Elizaveta yang tidak menyangka kedatangan Gilbert tersentak dan menutup bukunya dengan cepat hingga terdengar bunyi thud! yang keras. "Hei, setidaknya sapalah orang yang sudah menunggumu lama dengan cara yang lebih sopan."

Gilbert menyisipkan tangan di saku celana biru tuanya, bahunya tergerak naik sesaat, "Seharusnya kau menjemputku ke bandara kalau tidak ingin menunggu lama di sini."

"Jangan protes. Aku sudah bersedia mentraktirmu di kafe termahal di Budapest," Elizaveta menaruh buku bersampul hijau kembali ke rak. Gilbert sempat melihat judulnya, sesuatu yang berbau geografi. "Ayo, duduk. Dan jawablah pertanyaanku: kenapa kaudatang dengan baju militer yang begitu formal?"

Gilbert memandang dirinya sendiri ketika berjalan di balik punggung Elizaveta. Dia terkekeh, "Ini seragam yang hebat. Aku tidak akan menanggalkannya. Ini membuatku dikenali dan membuatku mendapat hak istimewa. Gratis dalam beberapa hal."
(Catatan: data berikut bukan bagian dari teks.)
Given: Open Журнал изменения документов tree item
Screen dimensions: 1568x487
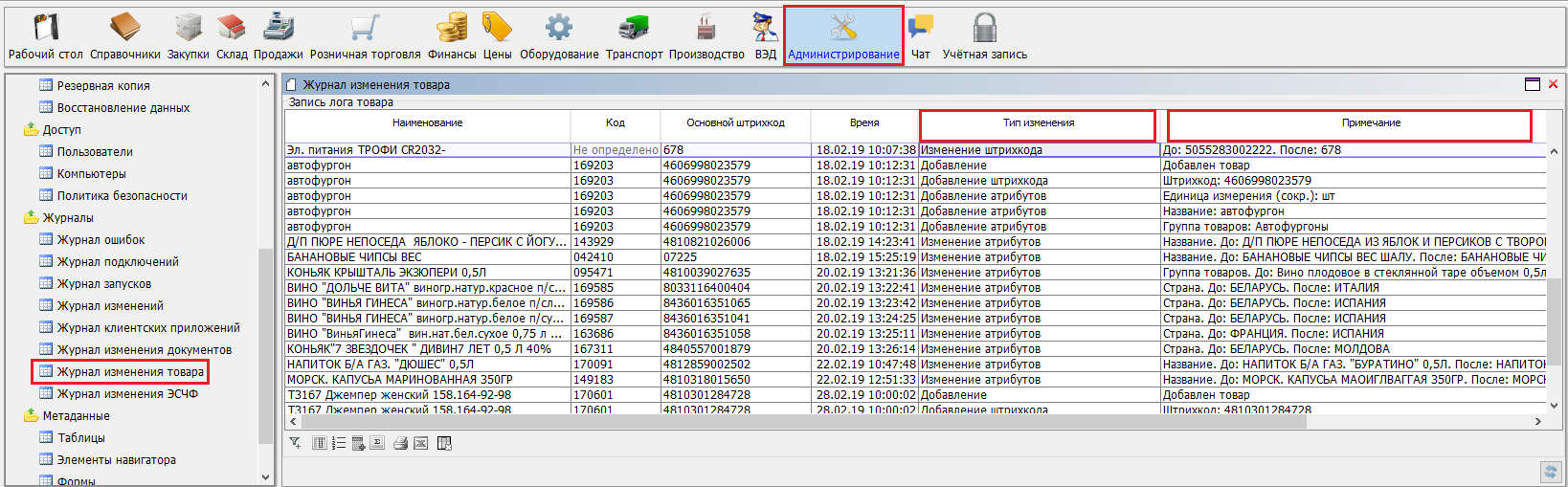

"Kau? Dapat akomodasi gratis ke sini cuma karena memakai seragam militer khasmu itu?" Elizaveta membiarkan Gilbert menarikkan kursi untuknya. Dipandanginya dengan senyum tipis.
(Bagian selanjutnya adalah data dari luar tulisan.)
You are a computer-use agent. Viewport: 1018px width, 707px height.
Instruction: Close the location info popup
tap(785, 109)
"Berterimakasihlah pada Luddy."

"Aku jadi bertanya-tanya," Elizaveta memangku dagunya, "Apa kausudah jadi kakak yang baik untuknya untuk bermanja-manja dengan biaya yang ditanggungnya?"

"Aku yang membesarkannya," Gilbert terkekeh setelahnya, namun harus berhenti ketika seorang waiter membawakan buku menu.

Elizaveta langsung menutup buku yang dibuka Gilbert, kemudian berucap, "Dua porsi Gulyás, dua Palacsinta, dan dua Dobostorta untuk makanan penutup. Juga Kifli dan Pogácsa masing-masing satu porsi. Minumannya, biarkan orang ini mendapatkan satu gelas besar jus jeruk karena dia kelihatan kurang vitamin, dan teh mint untukku."

"Wow, Liz, kau memang luar biasa." Gilbert menyerahkan lagi buku menu itu pada si pelayan, tanpa mau repot-repot memandang. Matanya hanya fokus pada Elizaveta. "Tapi tidak seluarbiasa aku, kurasa."

Elizaveta mencibir.

"Lalu, apa yang membuatmu memanggilku ke sini? Kurasa kita baru saja bertemu di pertemuan antarnegara awal tahun tadi."

"Mmm," Elizaveta menyisipkan rambutnya ke belakang telinga kanan. Rambut yang tidak pernah berubah sejak lima abad lalu, dan keindahannya tetap sama di mata Gilbert. "Apa kau melihat sesuatu yang berbeda dariku?"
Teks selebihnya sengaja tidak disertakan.